◆ **Document section**
####################

The large amount of observational data and its complexity, along with extreme fluctuations, make modeling and forecasting difficult and error-prone. The GEP algorithm, with its mathematical nature and the use of genetic algorithm and genetic programming, has a high ability to match, analyze, and optimize data modeling. This allows the algorithm to effectively model and predict complex data with extreme fluctuations. On the other hand, the RF algorithm, derived from a set of decision trees, has a weaker ability to understand complex mathematical relationships compared to the GEP algorithm. It struggles to identify complex non-linear relationships. The ELM approach, known for its simplicity and ease in training neural networks and ML, has a weakness in understanding complex and non-linear relationships. In the current research, the GEP algorithm is found to have the best performance in forecasting and modeling. All in all, it can be said that in this article, the use of the EMD and PCA algorithms had a negative effect on the accuracy of modeling results, and individual models performed better than hybrid models. The EMD and PCA were used as data preprocessing steps to enhance ML model performance, as EMD can analyze non-linear and non-stationary time series, while PCA reduces noise and redundancy through dimensionality reduction. However, the results indicated that the combined models performed worse than the individual ones. This may be due to the complexities introduced by decomposition and dimensionality reduction, which could have obscured important temporal patterns in the raw data. This outcome highlights the need to align data preprocessing with ML algorithms and underscores the limitations of these methods in hydrological applications.

####################

Saved data entries
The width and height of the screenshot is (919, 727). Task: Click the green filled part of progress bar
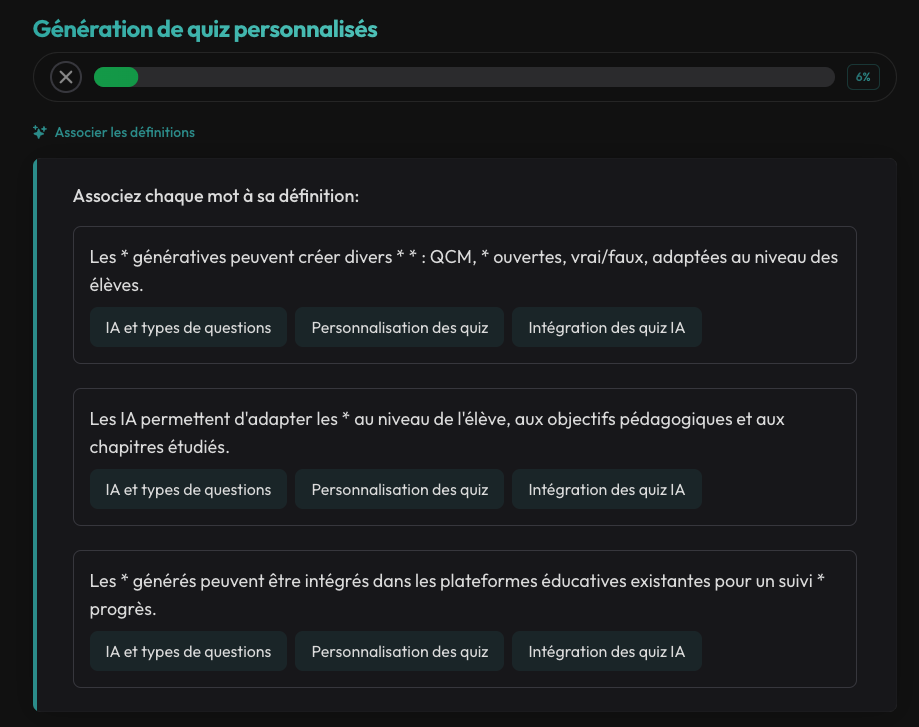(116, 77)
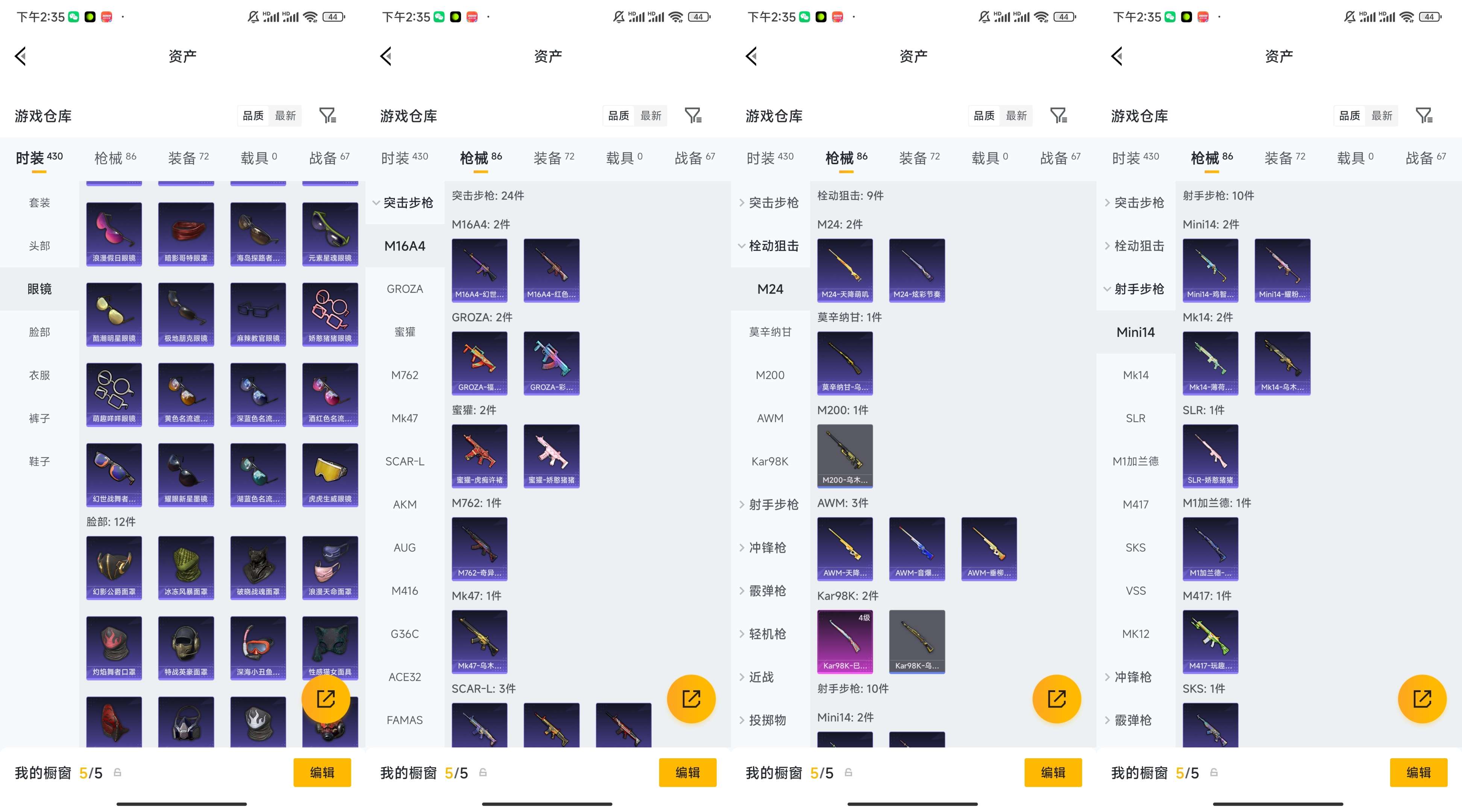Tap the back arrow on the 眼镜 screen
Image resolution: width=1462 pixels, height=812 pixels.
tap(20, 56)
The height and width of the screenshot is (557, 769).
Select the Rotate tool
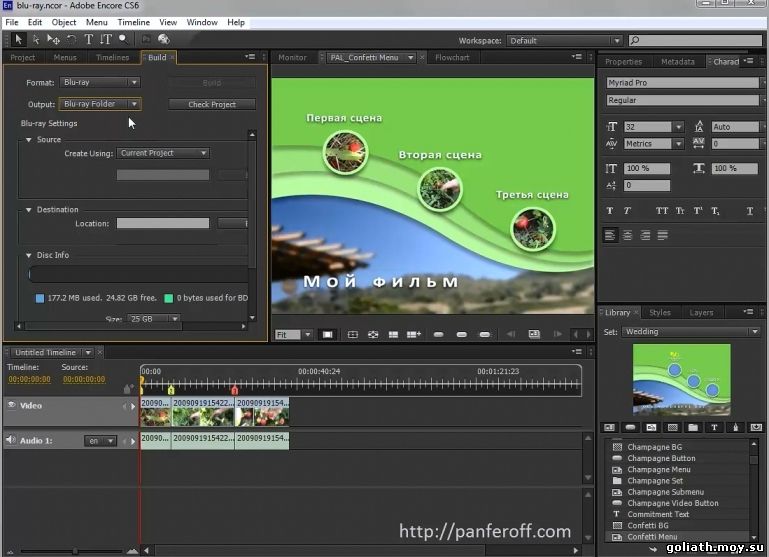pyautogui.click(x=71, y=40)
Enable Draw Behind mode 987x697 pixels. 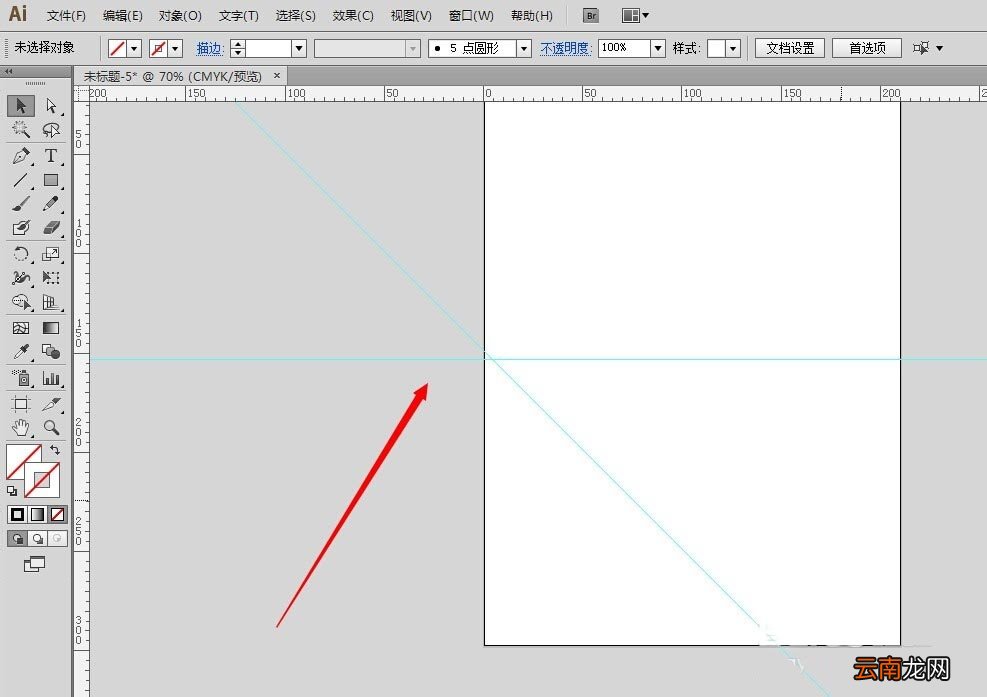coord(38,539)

####################

◆ **Action item**
In the passage on forecasting algorithms, which algorithm had the best performance in forecasting and modeling?

◆ **Problem solution**
The GEP algorithm.